ECLI:NL:CRVB:2007:BB3183
Centrale Raad van Beroep
- Hoger beroep
- T.L. de Vries
- H.J. Simon
- L.H. Waller
- Rechtspraak.nl
Weigering van kinderbijslag op basis van onvoldoende bijdrage in levensonderhoud
In deze zaak heeft de Centrale Raad van Beroep op 23 augustus 2007 uitspraak gedaan in het hoger beroep van appellant tegen de beslissing van de rechtbank ’s-Gravenhage. De zaak betreft de weigering van de Sociale verzekeringsbank (Svb) om kinderbijslag toe te kennen aan appellant voor het eerste kwartaal van 2004. Appellant had niet kunnen aantonen dat zijn financiële bijdrage aan het levensonderhoud van zijn in Egypte verblijvende kinderen toereikend was. De Svb had appellant eerder geïnformeerd over de voorwaarden voor het ontvangen van kinderbijslag, waaronder het vereiste bedrag van € 386,- per kind per kwartaal. Appellant had weliswaar een bedrag van € 730,50 overgemaakt aan zijn echtgenote, maar dit bedrag voldeed niet aan de voorwaarden die gesteld waren in de Algemene Kinderbijslagwet (AKW).

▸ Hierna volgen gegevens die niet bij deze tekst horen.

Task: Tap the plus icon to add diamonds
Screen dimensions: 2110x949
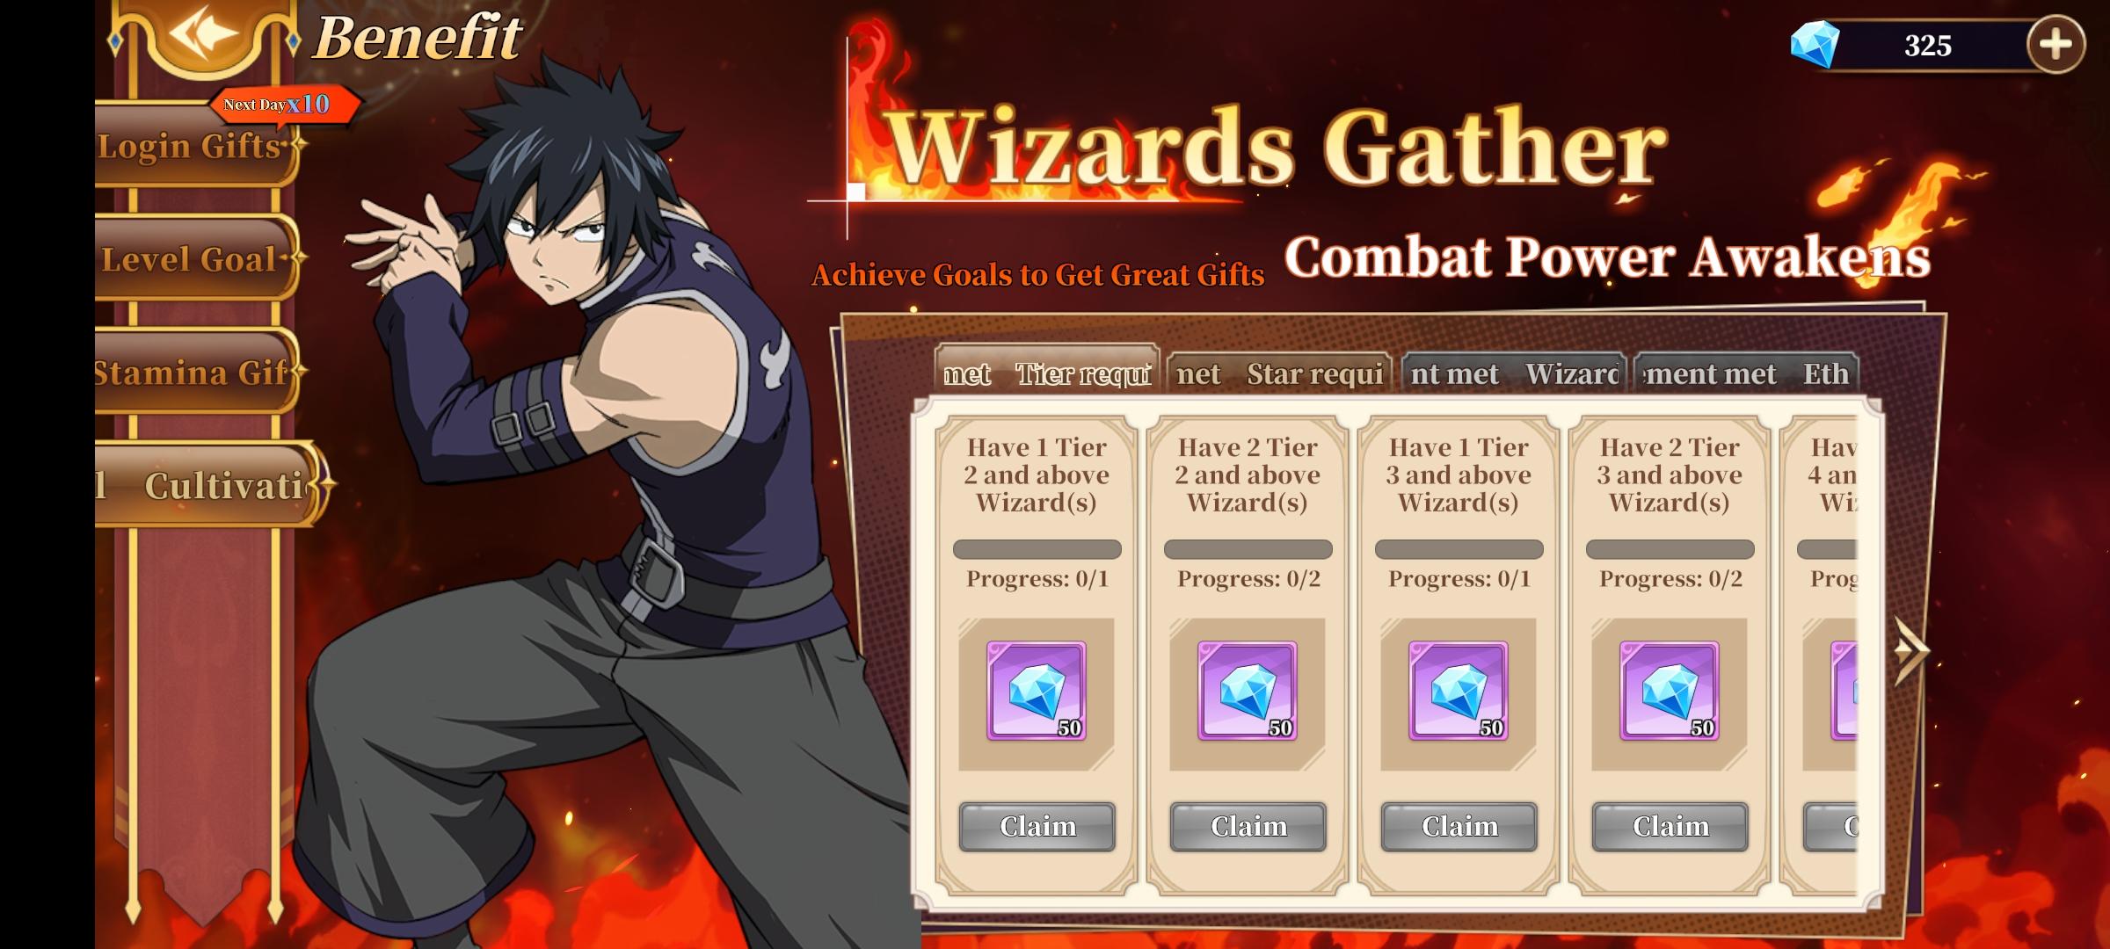Action: coord(2055,44)
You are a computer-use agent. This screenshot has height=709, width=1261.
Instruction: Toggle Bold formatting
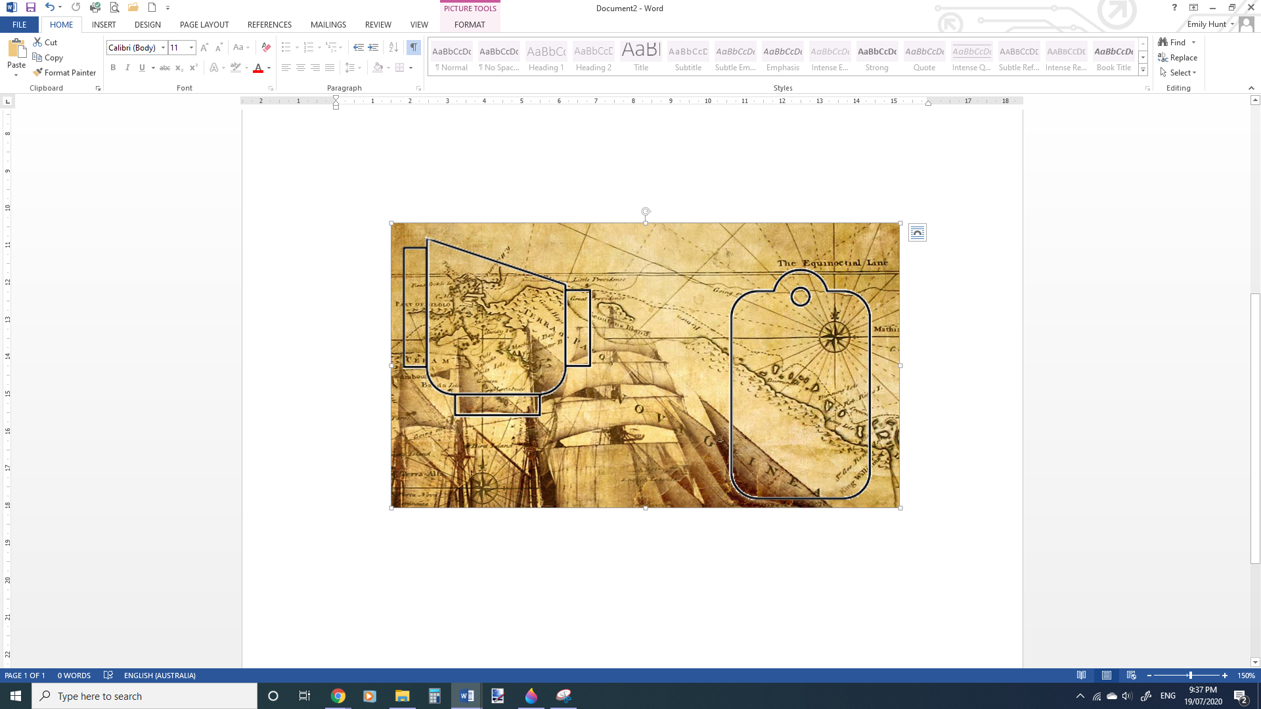pyautogui.click(x=113, y=68)
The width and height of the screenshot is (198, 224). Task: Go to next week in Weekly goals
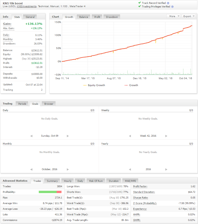coord(166,136)
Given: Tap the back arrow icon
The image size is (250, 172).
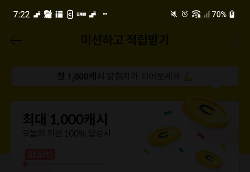Looking at the screenshot, I should (16, 41).
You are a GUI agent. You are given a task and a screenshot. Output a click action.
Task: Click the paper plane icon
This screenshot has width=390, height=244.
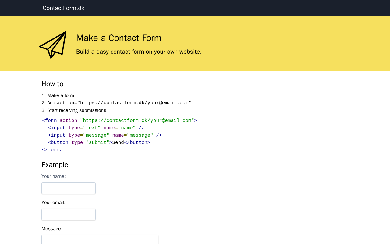point(53,45)
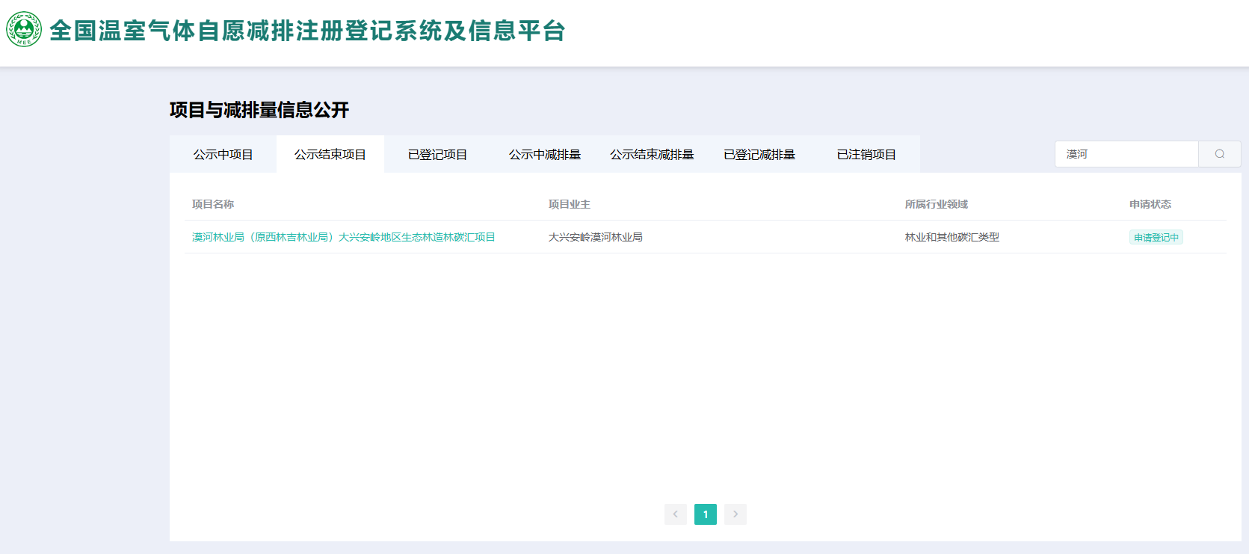Click the 申请状态 column header
This screenshot has height=554, width=1249.
click(1150, 204)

De rechtbank had het beroep van appellant ongegrond verklaard, waarbij werd overwogen dat er geen sprake was van een toezegging van de Svb dat het overgemaakte bedrag voldoende zou zijn voor de aanspraak op kinderbijslag. In hoger beroep voerde appellant aan dat de rechtbank het beroep op het vertrouwensbeginsel nader had moeten onderzoeken, omdat de Svb impliciet zou hebben erkend dat er een toezegging was gedaan. De Raad overwoog echter dat er geen bewijs was dat de Svb enige verwachting had gewekt bij appellant over zijn aanspraak op kinderbijslag.

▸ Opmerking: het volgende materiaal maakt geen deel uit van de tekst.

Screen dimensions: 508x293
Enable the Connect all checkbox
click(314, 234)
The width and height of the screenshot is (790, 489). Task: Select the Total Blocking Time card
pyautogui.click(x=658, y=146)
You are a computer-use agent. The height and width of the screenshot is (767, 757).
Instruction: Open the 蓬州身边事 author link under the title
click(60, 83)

De Raad bevestigde de uitspraak van de rechtbank en oordeelde dat het hoger beroep niet kon slagen. Tevens werd er geen aanleiding gezien om proceskosten te vergoeden. De uitspraak werd gedaan in aanwezigheid van de griffier, A.H. Polderman-Eelderink, en is openbaar uitgesproken op dezelfde datum.